Por isso, propomos as Vossas Excelências: 

  1. Que o Estado adote medidas para a construção de soluções coletivas, visando a regularização das áreas urbanas e rurais para as famílias e povos ocupantes;
  2. Que a UFPR realize um mapeamento social comunitário das ocupações urbanas em conjunto com as demais instituições;
  3. Frente a esse cenário que aponta ser possível resolver a maioria dos conflitos, propomos que sejam suspensos todos os despejos durante o ano de 2022.

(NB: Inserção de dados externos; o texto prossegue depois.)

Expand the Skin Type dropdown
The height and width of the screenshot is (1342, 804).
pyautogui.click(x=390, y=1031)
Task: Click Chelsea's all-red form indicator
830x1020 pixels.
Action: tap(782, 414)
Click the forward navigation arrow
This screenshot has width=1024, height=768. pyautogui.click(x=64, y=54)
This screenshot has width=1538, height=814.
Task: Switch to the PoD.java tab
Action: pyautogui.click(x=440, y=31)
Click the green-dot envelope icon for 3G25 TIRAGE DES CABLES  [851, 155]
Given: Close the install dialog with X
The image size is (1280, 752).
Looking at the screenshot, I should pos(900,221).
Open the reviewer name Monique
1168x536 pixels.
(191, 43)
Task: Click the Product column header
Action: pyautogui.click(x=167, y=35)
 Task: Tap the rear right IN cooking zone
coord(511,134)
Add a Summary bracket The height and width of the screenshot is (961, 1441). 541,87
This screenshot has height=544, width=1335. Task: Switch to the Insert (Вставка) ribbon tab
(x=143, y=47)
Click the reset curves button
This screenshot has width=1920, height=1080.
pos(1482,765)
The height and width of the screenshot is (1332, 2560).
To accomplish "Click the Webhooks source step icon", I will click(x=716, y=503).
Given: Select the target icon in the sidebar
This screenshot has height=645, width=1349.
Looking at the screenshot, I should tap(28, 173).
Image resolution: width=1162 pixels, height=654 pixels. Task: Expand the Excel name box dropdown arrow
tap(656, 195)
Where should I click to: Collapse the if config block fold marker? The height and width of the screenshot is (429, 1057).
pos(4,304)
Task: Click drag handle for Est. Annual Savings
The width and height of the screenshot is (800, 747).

Por teto, terra e trabalho para todas as famílias paranaenses. 

Contamos com o apoio.

Atenciosamente, 

CAMPANHA DESPEJO ZERO

MOVIMENTO DOS TRABALHADORES RURAIS SEM TERRA (MST) 

MOVIMENTO DOS TRABALHADORES SEM TETO (MTST) 

MOVIMENTO POPULAR POR MORADIA (MPM) 

UNIÃO DE MORADORES/AS E TRABALHADORES (UMT) 

MOVIMENTO DAS TRABALHADORAS E TRABALHADORES POR DIREITOS (MTD) 

POVOS INDÍGENAS E COMUNIDADES TRADICIONAIS

FRENTE NACIONAL DE LUTAS 

FAMÍLIAS AMEAÇADAS DE DESPEJOS EM COMUNIDADES URBANAS E RURAIS

“O maior espetáculo do pobre da atualidade é comer.”